Sim. Quando a rescisão indireta é reconhecida judicialmente, o empregado tem direito ao seguro-desemprego, desde que preencha os demais requisitos legais (tempo mínimo de trabalho, não receber outro benefício previdenciário etc.). O empregador será obrigado a fornecer as guias necessárias ou o juiz determinará a emissão.
Posso pedir demissão indireta por assedio moral?
Sim. O assedio moral sistemático praticado pelo empregador ou por superiores hierarquicos pode fundamentar a rescisão indireta com base nas alíneas 'b' (rigor excessivo) e 'e' (ato lesivo a honra e boa fama) do Art. 483 da CLT. Além das verbas rescisórias, o trabalhador pode pleitear indenizacao por danos morais na mesma ação.
Empresa que não deposita FGTS pode sofrer demissão indireta?
Sim. O não depósito do FGTS configura descumprimento de obrigação legal pelo empregador, enquadrando-se na alínea 'd' do Art. 483. A Sumula 461 do TST consolida que e onus do empregador provar a regularidade dos depósitos. Consulte seu extrato analítico do FGTS pelo aplicativo ou pelo site da Caixa Econômica Federal para verificar eventuais faltas.
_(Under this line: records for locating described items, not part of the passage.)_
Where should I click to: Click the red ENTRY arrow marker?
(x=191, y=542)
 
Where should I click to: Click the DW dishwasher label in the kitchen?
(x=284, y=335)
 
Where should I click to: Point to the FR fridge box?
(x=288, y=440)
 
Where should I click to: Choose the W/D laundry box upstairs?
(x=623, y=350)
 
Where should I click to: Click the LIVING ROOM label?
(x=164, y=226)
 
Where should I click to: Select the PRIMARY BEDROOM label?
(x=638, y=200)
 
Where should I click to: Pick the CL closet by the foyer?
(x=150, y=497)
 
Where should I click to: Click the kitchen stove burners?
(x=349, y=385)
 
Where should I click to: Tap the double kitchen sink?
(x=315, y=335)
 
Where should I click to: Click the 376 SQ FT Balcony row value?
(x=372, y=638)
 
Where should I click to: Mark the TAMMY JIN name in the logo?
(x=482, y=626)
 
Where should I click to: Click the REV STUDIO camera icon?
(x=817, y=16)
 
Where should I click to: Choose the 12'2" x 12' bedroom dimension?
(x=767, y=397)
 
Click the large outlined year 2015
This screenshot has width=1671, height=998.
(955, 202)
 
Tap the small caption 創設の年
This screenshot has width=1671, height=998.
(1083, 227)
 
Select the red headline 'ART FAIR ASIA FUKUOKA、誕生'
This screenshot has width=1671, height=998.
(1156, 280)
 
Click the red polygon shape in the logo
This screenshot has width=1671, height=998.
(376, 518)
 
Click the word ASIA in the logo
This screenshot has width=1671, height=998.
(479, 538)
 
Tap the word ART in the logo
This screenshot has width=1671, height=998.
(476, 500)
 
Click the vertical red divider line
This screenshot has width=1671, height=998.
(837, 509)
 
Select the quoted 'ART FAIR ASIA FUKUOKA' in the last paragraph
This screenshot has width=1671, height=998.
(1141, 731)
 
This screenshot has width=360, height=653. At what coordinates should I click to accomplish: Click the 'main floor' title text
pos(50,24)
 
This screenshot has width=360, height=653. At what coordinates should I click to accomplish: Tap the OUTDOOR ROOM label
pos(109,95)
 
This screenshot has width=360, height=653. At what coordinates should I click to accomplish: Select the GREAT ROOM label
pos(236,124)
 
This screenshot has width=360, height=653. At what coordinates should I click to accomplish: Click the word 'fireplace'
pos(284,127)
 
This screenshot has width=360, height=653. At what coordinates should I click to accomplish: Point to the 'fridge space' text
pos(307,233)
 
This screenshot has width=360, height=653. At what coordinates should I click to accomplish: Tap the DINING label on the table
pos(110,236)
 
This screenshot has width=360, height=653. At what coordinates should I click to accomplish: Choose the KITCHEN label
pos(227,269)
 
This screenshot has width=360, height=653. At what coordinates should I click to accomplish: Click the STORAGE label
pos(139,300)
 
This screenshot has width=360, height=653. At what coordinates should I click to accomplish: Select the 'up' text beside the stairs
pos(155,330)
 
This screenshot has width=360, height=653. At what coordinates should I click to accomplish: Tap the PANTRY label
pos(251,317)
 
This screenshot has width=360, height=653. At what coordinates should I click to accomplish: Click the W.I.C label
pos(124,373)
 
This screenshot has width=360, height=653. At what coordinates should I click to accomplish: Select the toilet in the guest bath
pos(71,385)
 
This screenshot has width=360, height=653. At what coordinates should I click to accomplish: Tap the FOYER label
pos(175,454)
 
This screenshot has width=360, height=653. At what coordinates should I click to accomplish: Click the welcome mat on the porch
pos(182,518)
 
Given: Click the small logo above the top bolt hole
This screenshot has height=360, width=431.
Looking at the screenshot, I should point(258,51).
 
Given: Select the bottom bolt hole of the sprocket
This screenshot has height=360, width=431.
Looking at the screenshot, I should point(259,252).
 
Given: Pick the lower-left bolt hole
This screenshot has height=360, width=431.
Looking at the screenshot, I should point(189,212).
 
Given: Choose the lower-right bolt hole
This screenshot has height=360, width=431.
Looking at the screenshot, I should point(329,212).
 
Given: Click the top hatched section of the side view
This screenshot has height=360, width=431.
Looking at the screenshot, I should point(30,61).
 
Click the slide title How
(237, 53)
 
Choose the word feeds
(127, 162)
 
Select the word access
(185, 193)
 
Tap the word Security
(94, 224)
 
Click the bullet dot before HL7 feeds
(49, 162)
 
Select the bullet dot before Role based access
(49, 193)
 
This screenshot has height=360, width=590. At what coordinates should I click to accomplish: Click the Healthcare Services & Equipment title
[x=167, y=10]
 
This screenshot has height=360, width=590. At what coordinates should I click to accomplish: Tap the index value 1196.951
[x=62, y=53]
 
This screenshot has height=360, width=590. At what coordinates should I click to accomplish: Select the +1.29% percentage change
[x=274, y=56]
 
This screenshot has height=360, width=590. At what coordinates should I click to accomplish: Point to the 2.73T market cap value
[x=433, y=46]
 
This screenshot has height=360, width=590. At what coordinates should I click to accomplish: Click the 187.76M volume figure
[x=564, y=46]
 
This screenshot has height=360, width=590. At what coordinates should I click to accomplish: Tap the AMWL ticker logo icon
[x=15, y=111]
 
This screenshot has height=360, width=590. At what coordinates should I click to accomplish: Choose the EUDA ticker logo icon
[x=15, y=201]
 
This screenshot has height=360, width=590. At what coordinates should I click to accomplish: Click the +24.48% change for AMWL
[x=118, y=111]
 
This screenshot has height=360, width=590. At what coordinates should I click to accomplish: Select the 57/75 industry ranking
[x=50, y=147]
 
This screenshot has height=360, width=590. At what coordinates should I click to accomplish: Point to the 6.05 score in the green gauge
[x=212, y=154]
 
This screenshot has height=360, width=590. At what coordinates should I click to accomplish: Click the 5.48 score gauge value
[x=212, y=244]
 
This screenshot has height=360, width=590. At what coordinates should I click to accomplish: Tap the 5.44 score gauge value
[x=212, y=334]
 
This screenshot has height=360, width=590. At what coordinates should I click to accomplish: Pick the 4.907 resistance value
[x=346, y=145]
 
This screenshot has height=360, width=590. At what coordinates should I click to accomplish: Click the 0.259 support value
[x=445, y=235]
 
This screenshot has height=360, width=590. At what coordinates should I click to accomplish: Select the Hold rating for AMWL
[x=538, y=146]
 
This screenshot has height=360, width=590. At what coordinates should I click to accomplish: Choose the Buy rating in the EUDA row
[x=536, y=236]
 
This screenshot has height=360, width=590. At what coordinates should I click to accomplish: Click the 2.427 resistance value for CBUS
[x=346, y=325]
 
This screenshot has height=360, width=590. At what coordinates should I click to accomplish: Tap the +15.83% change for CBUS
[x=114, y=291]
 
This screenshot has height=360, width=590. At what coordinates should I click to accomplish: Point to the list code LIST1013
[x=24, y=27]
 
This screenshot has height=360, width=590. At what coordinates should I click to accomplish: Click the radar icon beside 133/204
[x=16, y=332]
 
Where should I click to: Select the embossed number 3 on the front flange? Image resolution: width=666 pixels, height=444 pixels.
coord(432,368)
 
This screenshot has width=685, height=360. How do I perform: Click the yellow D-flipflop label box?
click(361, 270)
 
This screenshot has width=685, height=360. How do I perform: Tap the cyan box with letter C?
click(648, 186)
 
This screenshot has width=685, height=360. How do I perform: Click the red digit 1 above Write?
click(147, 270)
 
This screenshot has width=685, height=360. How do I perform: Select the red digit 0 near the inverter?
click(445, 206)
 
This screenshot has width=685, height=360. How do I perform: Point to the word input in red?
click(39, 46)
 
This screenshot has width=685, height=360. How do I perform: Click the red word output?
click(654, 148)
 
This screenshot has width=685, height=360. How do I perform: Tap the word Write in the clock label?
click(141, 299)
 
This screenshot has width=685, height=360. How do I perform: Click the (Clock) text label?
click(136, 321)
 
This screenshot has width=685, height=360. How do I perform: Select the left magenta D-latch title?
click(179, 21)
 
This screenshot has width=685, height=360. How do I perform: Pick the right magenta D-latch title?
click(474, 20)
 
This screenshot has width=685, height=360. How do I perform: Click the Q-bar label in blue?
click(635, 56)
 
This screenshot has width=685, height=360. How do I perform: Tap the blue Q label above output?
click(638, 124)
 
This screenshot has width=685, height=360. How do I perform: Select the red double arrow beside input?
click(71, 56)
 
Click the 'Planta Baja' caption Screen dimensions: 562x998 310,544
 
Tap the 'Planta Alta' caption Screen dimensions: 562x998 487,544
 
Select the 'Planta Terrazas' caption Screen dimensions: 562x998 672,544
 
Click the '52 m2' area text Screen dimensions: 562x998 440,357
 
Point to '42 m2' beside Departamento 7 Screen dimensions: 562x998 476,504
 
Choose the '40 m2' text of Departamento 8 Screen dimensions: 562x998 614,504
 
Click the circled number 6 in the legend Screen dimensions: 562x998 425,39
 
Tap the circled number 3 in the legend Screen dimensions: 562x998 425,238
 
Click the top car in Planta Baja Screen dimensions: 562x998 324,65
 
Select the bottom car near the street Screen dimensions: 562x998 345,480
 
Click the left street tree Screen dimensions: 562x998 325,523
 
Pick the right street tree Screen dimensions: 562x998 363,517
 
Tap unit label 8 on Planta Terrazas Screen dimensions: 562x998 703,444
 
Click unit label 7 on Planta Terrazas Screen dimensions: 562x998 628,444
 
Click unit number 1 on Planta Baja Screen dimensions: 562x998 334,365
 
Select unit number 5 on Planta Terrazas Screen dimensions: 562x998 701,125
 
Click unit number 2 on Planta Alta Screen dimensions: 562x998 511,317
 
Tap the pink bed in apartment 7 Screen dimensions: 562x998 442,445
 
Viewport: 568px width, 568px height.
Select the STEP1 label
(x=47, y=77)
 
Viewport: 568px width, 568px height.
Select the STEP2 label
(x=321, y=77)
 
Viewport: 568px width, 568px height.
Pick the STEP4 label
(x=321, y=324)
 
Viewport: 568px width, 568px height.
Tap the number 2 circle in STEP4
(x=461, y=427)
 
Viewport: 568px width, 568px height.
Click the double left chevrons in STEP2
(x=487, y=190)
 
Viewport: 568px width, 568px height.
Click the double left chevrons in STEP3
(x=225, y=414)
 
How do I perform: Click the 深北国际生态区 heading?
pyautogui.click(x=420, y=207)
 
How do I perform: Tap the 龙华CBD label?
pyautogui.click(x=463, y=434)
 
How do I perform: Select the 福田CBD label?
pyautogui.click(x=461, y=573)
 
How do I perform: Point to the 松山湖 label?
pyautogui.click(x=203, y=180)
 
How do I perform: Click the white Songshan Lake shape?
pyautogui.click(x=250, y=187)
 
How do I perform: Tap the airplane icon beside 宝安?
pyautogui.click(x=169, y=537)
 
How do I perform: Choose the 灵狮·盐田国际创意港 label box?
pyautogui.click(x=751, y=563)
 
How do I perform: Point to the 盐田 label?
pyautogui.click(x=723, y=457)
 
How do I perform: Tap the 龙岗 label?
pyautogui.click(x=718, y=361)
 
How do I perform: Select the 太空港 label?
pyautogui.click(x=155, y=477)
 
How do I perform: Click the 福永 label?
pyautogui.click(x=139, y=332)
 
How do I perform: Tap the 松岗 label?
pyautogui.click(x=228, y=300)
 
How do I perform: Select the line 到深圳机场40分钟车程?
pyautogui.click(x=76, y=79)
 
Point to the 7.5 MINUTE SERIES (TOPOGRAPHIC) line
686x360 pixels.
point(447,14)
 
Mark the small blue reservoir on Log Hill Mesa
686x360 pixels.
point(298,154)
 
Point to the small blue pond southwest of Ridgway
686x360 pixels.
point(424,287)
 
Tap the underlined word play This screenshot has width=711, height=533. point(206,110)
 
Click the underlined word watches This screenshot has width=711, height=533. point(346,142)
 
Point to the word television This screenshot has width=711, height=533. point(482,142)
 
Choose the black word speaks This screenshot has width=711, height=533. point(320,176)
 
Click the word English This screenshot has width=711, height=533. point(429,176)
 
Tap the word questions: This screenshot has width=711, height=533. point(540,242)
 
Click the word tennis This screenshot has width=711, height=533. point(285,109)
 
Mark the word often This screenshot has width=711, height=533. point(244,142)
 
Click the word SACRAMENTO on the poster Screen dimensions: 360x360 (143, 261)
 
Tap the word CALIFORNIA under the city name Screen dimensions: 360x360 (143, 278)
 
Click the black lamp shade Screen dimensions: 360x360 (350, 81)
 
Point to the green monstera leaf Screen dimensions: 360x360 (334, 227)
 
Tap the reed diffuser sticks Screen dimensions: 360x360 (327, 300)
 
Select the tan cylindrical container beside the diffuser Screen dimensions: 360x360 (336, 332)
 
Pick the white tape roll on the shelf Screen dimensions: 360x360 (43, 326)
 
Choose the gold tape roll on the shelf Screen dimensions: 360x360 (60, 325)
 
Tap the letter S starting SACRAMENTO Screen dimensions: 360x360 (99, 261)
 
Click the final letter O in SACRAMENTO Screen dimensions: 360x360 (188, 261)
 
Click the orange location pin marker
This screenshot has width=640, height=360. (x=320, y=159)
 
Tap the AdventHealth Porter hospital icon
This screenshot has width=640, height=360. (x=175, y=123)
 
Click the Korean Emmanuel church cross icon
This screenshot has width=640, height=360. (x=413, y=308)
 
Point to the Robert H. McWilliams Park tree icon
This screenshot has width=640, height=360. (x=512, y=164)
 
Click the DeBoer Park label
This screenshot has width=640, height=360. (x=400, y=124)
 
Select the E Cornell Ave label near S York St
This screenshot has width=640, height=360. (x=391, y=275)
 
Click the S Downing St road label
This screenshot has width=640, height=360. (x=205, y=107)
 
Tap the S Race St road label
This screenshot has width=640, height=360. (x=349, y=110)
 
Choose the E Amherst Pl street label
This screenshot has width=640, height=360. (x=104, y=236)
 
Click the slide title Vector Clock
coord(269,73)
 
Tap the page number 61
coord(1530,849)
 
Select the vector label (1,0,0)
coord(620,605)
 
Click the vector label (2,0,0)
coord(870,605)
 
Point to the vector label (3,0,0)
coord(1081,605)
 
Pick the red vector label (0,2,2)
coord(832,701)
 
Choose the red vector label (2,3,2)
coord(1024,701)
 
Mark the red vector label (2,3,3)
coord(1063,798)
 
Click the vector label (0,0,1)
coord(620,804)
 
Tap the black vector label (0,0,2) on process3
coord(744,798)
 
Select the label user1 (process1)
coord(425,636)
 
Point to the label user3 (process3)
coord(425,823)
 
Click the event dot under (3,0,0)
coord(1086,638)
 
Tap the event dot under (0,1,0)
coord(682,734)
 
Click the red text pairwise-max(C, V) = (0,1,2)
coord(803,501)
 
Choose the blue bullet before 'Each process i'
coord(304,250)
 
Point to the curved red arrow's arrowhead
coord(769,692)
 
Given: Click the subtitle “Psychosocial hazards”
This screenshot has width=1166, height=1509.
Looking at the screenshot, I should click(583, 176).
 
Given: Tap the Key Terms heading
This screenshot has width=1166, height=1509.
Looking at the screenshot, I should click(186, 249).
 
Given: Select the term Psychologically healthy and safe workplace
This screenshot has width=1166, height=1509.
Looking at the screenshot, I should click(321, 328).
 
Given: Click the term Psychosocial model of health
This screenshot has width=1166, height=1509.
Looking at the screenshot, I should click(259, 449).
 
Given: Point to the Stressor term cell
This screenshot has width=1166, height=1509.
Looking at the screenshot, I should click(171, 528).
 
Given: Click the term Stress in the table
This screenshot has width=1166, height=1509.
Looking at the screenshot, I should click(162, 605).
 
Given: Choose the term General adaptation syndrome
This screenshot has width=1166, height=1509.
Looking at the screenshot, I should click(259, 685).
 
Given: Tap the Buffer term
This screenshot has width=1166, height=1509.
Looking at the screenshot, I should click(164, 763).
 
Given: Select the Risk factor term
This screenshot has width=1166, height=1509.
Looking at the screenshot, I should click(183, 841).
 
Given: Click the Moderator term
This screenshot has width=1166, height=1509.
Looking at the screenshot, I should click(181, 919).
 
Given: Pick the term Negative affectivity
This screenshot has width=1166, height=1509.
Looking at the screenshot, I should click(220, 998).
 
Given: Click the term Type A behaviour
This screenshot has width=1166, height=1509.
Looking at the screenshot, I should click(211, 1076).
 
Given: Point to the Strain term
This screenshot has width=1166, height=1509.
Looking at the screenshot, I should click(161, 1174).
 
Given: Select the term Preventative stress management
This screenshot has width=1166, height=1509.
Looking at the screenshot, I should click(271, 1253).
Conclusão: quando vale a pena pedir demissão indireta
A demissão indireta e um instrumento poderoso de proteção do trabalhador, mas deve ser utilizada com critério e planejamento. Antes de tomar qualquer decisão, avalie se a situação realmente se enquadra nas hipóteses do Art. 483 da CLT, se você possui provas suficientes e se consultou um profissional especializado.
Lembre-se: a rescisão indireta e um caminho judicial. O processo exige tempo, provas e paciência. No entanto, quando os direitos do trabalhador são sistematicamente violados pelo empregador, essa e a forma legal de encerrar o contrato sem abrir mão das verbas rescisórias que lhe são devidas. Conhecer seus direitos e o primeiro passo para exerce-los.